(Rows from a dataset)
* * * * * * *

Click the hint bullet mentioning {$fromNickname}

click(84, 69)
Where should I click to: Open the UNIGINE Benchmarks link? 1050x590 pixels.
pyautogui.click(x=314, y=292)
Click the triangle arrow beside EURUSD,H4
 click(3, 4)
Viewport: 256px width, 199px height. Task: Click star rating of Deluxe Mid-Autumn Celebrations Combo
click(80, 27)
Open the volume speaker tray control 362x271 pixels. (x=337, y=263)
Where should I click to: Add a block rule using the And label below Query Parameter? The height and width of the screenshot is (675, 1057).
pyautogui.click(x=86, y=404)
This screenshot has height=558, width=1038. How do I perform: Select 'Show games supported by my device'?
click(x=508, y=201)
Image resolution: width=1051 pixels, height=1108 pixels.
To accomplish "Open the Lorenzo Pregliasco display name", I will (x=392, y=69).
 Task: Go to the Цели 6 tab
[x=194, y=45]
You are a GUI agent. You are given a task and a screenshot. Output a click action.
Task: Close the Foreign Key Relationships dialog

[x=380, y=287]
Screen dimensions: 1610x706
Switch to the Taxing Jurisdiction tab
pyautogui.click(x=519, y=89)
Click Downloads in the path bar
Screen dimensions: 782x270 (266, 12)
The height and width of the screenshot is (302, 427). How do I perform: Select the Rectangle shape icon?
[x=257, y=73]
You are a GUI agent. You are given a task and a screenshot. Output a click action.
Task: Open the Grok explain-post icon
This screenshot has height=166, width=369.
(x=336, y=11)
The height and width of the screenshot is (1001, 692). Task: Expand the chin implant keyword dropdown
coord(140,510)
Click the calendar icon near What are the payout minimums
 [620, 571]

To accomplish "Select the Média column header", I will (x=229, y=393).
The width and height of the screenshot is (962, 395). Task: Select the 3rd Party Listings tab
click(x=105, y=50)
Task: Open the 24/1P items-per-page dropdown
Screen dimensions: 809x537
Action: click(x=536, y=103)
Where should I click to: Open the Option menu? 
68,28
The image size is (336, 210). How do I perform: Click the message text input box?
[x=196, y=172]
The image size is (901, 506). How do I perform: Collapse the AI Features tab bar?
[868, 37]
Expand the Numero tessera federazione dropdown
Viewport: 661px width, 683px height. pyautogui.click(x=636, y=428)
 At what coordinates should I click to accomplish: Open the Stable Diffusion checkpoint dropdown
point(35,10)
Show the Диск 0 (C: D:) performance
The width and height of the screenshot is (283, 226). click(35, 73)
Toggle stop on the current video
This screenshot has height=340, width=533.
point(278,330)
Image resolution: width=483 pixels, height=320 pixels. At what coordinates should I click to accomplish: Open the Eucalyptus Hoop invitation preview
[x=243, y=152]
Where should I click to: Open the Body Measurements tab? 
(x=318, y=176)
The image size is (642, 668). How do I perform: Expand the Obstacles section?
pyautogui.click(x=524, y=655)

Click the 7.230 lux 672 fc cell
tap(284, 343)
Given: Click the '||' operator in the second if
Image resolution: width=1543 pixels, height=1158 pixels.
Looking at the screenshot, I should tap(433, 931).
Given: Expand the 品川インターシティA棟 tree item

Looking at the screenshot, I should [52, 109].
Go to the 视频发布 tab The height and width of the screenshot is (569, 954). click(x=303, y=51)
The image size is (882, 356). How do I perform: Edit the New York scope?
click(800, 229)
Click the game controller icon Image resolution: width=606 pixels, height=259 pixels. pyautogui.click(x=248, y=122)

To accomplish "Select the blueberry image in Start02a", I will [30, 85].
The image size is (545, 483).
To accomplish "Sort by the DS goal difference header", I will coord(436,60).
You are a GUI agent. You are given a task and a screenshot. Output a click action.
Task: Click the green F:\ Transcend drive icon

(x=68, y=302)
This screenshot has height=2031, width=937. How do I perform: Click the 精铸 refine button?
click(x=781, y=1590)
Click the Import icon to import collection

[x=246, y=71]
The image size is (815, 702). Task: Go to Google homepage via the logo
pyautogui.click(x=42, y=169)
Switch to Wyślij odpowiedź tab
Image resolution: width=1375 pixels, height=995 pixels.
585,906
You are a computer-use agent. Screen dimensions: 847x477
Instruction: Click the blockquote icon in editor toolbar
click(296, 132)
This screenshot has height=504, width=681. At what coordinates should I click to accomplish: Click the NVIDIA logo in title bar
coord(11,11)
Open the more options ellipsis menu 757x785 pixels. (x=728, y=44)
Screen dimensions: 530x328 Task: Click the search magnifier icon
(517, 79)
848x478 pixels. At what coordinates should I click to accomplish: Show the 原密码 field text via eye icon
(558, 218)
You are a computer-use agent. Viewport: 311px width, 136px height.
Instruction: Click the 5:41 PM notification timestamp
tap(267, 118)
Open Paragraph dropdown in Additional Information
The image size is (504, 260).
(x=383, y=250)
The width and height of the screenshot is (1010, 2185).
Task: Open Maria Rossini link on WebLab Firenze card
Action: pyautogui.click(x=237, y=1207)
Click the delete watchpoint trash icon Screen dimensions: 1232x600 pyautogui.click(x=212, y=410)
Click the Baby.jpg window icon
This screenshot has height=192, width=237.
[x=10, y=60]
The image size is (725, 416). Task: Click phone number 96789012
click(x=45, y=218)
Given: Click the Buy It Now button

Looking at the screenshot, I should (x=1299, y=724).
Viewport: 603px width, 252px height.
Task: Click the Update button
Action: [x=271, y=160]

* * * * * * *

* CHALLENGE
Recast the rows from the line with "You are a computer-use agent. Screen" up to and including the line with "coord(11,11)" as a Markdown table with the columns Number and Line, one row per line, leaving out any blank lines.

* THE OUTPUT
| Number | Line |
|---|---|
| 1 | You are a computer-use agent. Screen dimensions: 847x477 |
| 2 | Instruction: Click the blockquote icon in editor toolbar |
| 3 | click(296, 132) |
| 4 | This screenshot has height=504, width=681. At what coordinates should I click to accomplish: Click the NVIDIA logo in title bar |
| 5 | coord(11,11) |